Nothing except the pictures should be left out when you reproduce the listing exactly.

→ Data to examine
============
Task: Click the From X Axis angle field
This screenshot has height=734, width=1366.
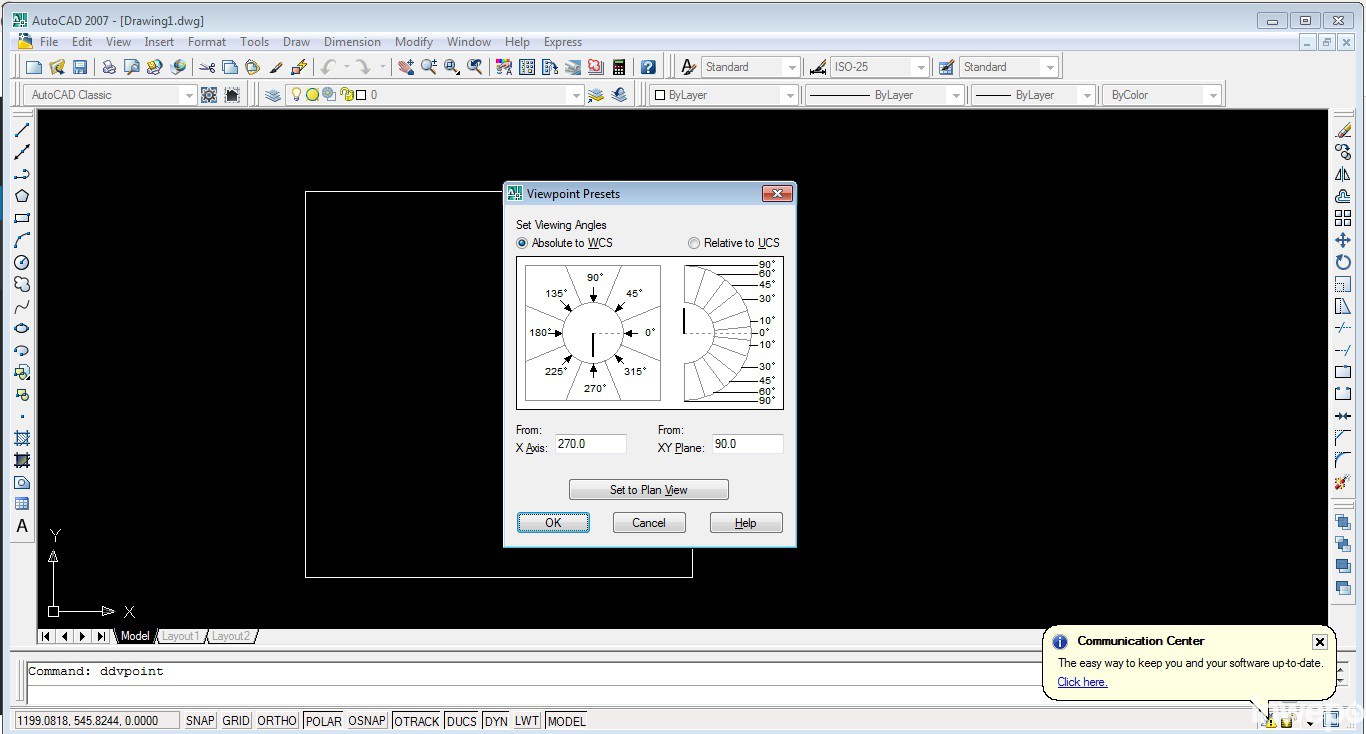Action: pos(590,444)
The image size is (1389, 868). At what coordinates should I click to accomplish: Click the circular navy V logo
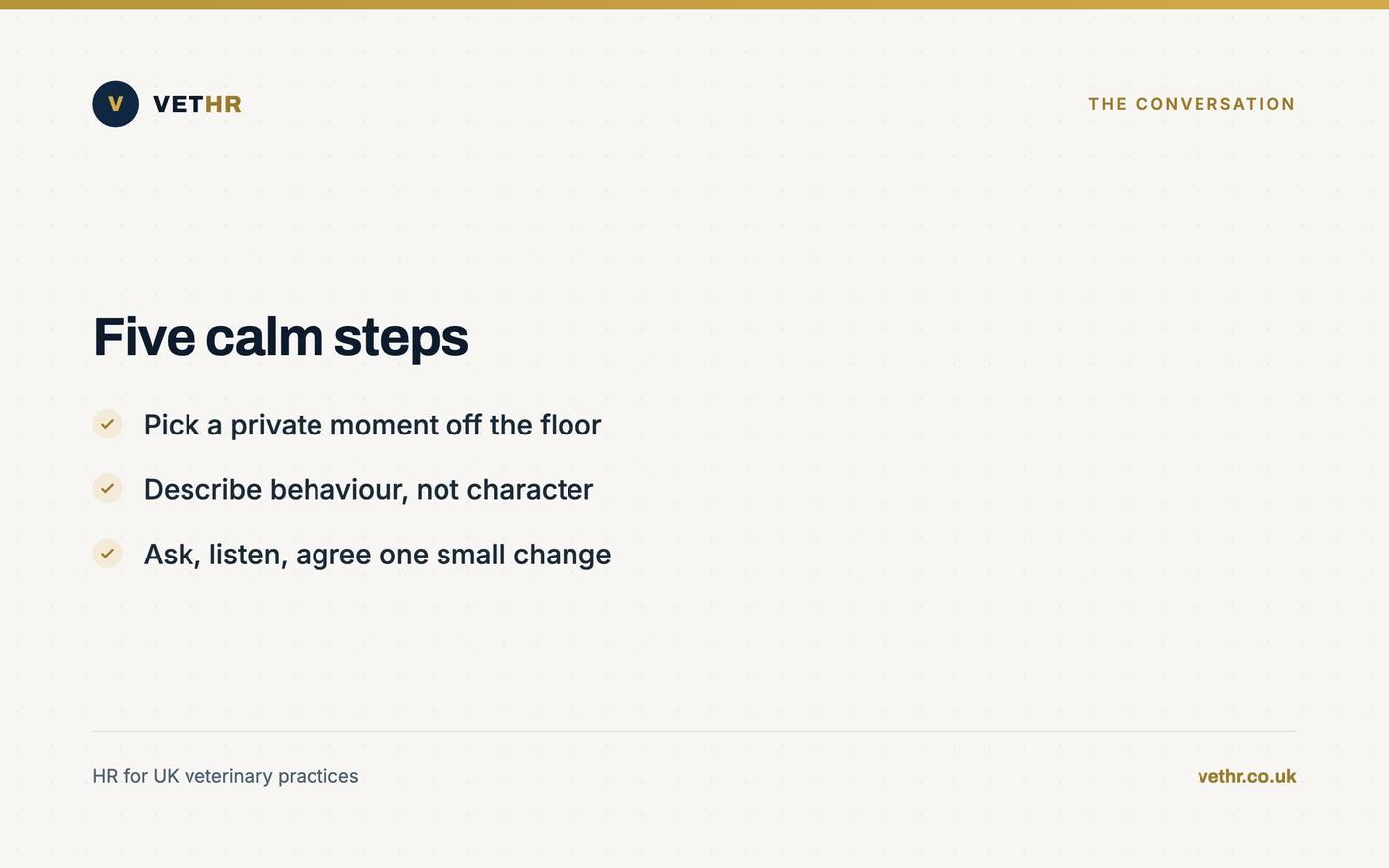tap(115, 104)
============
→ Answer box
Task: Click the From X Axis angle field
This screenshot has height=734, width=1366.
Action: pos(590,444)
The image size is (1389, 868). At what coordinates should I click to accomplish: Click the circular navy V logo
tap(115, 104)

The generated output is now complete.